## 設問の指示
課題文に照らして、次の(a)〜(c)の記述がそれぞれ合っているかを「はい」か「いいえ」で答えてください。判断の決め手となる課題文の語句を、そのまま引用して添えてください。
(a) 研究代表者の職位は教授である。
(b) 研究分担者は医学部の講師である。
(c) 研究課題は1997年度に完了している。

[課題文]

研究課題/領域番号 |
09255254
|
研究種目 |
重点領域研究
|
配分区分 | 補助金 |
研究機関 | 大阪市立大学 |
研究代表者 |
井上 正康 大阪市立大学, 医学部, 教授 (80040278)
|
研究分担者 |
佐藤 英介 大阪市立大学, 医学部, 助手 (60211942)
|
研究期間 (年度) |
1997
|
研究課題ステータス |
完了 (1997年度)
|
配分額 *注記 |
1,800千円 (直接経費: 1,800千円)
1997年度: 1,800千円 (直接経費: 1,800千円)

[/課題文]
[データ欄]

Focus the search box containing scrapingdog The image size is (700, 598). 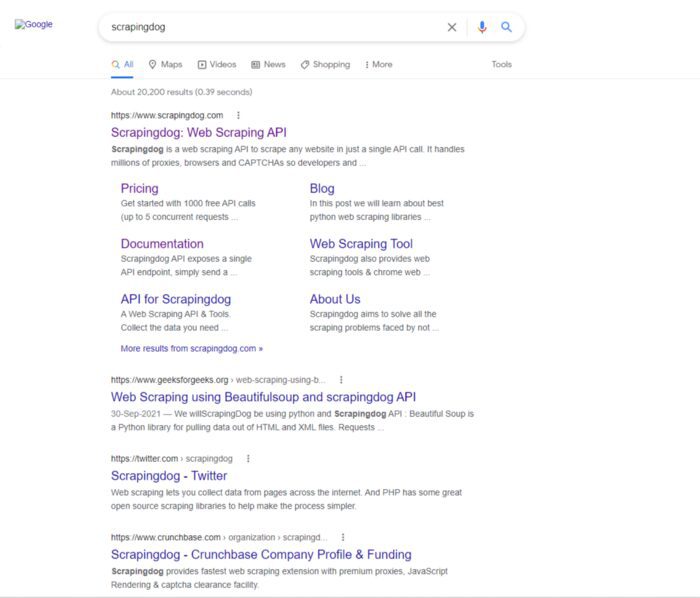pyautogui.click(x=270, y=27)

[/データ欄]

## 解答
(a) はい。「井上 正康 大阪市立大学, 医学部, 教授 (80040278)」
(b) いいえ。「佐藤 英介 大阪市立大学, 医学部, 助手 (60211942)」
(c) はい。「完了 (1997年度)」